§ **WHAT IS EXPECTED**
Search the records for "panel" and copy each line that holds it.

§ **RECORDED INFORMATION**
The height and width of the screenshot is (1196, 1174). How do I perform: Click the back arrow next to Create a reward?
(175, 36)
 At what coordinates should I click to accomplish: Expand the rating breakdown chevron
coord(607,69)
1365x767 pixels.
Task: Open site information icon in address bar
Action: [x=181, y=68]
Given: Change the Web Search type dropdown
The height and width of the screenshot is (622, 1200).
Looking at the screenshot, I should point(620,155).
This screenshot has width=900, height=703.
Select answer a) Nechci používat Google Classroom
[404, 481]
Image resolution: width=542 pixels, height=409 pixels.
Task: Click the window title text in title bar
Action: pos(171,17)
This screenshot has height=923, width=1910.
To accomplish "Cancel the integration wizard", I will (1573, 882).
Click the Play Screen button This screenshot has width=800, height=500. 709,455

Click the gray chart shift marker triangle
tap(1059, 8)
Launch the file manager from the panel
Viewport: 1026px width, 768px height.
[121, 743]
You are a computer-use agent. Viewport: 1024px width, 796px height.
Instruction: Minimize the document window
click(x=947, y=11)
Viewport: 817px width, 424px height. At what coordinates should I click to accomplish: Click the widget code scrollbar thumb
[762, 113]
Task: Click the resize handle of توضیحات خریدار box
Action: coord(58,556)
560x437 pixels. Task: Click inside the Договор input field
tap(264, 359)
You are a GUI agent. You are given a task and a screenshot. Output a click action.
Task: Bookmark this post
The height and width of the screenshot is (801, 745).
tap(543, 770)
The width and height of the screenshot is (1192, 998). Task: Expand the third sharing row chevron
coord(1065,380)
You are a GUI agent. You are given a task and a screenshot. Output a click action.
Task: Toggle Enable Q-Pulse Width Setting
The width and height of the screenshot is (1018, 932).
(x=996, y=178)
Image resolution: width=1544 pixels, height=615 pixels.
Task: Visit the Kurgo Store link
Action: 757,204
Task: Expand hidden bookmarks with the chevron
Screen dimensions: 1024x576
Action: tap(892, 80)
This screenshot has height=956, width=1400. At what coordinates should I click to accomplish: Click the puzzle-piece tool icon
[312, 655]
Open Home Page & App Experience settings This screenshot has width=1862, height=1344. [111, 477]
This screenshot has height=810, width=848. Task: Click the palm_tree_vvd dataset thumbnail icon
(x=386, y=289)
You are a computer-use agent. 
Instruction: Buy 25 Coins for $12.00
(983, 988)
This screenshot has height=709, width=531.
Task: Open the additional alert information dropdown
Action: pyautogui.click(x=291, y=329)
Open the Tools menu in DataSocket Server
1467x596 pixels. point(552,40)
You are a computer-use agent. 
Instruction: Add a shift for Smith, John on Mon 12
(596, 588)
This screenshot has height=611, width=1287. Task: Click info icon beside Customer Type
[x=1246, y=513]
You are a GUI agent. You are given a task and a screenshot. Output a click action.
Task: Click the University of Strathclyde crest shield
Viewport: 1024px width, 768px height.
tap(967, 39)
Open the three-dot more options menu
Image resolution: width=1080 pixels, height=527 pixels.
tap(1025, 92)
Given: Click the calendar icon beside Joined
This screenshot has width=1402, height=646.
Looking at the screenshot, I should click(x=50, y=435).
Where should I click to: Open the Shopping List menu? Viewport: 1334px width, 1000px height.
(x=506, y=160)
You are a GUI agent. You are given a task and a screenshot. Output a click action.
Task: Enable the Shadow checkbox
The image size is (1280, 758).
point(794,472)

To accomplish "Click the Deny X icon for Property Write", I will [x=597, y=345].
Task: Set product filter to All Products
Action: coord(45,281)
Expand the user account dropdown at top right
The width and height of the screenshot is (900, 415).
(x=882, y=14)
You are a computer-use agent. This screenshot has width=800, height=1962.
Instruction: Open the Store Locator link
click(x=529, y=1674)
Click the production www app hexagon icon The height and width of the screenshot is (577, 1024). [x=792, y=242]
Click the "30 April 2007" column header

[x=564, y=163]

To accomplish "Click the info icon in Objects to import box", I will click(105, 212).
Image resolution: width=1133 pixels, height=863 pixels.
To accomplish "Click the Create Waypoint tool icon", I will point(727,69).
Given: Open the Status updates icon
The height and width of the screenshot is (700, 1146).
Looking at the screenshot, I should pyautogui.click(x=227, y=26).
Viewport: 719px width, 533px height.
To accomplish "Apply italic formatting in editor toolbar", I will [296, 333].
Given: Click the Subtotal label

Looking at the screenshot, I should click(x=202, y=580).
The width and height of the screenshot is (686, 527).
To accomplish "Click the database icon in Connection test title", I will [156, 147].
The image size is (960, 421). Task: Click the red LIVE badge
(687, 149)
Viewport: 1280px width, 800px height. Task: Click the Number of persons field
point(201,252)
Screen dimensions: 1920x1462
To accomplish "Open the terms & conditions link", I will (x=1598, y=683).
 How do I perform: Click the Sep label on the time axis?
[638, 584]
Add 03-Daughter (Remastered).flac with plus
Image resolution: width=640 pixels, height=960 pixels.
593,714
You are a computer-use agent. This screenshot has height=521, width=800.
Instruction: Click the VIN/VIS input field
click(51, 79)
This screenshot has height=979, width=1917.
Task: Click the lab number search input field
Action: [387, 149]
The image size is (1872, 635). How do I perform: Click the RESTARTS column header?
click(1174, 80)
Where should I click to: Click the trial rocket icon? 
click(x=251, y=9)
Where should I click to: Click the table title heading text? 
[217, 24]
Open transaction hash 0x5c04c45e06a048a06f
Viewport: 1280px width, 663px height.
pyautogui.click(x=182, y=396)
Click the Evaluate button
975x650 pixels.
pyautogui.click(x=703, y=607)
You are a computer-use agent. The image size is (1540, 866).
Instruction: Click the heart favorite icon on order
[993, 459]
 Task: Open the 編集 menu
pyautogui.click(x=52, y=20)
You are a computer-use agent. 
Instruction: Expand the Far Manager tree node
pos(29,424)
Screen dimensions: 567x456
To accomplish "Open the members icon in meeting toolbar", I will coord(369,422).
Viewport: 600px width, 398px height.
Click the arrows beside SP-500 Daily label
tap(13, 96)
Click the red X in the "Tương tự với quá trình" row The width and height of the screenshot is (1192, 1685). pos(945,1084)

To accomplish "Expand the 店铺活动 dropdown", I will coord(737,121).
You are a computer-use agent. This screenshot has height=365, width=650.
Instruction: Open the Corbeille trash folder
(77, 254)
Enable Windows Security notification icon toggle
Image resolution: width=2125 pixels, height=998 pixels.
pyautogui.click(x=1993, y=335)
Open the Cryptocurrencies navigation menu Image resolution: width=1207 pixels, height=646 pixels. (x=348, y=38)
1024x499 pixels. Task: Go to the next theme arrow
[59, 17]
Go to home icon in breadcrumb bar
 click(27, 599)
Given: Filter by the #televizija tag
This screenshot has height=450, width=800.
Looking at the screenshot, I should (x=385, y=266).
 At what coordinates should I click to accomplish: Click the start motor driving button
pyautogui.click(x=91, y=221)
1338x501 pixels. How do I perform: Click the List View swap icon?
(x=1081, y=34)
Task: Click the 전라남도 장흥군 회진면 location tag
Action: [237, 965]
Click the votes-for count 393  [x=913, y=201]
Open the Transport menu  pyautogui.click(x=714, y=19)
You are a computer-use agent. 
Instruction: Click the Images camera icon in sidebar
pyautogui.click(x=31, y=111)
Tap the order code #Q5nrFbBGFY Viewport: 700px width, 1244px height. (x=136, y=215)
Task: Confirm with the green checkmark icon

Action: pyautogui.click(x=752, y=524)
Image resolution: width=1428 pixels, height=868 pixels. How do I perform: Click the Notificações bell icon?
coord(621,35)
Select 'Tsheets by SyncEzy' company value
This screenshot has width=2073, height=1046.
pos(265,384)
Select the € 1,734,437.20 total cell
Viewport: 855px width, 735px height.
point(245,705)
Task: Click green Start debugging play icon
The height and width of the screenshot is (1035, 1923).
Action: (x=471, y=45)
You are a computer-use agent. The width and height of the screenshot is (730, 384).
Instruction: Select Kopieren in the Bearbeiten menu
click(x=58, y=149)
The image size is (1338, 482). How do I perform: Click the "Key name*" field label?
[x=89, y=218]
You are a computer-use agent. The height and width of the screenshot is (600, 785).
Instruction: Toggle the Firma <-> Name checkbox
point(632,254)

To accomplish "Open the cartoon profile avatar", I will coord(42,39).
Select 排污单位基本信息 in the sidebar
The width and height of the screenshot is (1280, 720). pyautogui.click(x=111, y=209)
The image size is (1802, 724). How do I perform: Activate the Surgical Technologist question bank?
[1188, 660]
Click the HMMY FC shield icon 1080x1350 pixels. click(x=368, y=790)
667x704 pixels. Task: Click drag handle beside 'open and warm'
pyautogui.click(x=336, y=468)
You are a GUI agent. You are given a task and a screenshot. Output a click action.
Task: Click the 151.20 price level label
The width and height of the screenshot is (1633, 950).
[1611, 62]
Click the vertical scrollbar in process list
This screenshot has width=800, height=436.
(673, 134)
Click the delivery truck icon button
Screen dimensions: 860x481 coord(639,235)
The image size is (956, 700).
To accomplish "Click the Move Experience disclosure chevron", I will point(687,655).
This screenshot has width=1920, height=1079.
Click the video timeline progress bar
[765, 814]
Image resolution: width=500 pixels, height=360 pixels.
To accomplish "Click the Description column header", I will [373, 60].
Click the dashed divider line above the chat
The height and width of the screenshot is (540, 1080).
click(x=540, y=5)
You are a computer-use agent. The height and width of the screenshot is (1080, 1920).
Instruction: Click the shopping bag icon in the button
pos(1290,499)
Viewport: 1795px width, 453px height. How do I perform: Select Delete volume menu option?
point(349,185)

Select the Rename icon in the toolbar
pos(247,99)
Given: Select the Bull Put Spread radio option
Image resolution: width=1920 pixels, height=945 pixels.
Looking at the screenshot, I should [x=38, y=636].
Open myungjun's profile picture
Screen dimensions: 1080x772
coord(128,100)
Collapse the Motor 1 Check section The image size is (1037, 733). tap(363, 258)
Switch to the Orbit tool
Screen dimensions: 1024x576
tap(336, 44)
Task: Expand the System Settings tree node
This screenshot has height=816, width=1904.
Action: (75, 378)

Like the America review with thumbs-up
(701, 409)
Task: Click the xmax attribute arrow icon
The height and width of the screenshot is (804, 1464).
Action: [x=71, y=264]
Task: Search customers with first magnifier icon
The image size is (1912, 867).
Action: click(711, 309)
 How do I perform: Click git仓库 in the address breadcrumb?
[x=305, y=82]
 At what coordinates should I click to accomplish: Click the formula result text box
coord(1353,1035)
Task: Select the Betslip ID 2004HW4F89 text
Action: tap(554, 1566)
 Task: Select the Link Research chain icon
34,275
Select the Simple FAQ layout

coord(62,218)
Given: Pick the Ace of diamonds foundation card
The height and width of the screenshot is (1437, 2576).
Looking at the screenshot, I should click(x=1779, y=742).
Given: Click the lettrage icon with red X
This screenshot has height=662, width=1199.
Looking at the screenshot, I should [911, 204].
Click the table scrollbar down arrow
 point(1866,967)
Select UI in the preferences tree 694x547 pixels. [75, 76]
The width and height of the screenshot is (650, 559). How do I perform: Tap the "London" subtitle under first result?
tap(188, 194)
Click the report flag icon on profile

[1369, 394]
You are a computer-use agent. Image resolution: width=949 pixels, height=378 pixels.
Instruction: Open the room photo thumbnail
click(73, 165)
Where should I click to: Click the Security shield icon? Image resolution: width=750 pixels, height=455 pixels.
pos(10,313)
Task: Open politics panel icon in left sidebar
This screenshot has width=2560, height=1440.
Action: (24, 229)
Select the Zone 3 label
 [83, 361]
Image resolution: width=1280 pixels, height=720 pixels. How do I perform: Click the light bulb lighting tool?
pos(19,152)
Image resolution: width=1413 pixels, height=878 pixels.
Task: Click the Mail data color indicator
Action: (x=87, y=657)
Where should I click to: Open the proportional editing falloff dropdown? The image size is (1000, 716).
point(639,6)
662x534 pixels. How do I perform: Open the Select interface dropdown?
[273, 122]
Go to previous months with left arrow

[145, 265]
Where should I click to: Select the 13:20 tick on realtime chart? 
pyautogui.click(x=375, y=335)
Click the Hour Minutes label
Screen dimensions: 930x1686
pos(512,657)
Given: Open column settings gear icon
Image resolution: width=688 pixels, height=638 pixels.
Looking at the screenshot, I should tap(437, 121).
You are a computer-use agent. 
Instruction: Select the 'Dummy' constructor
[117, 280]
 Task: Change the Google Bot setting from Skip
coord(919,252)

§ **ANSWER FOR THE TASK**
Launch the file manager from the panel
Task: Open politics panel icon in left sidebar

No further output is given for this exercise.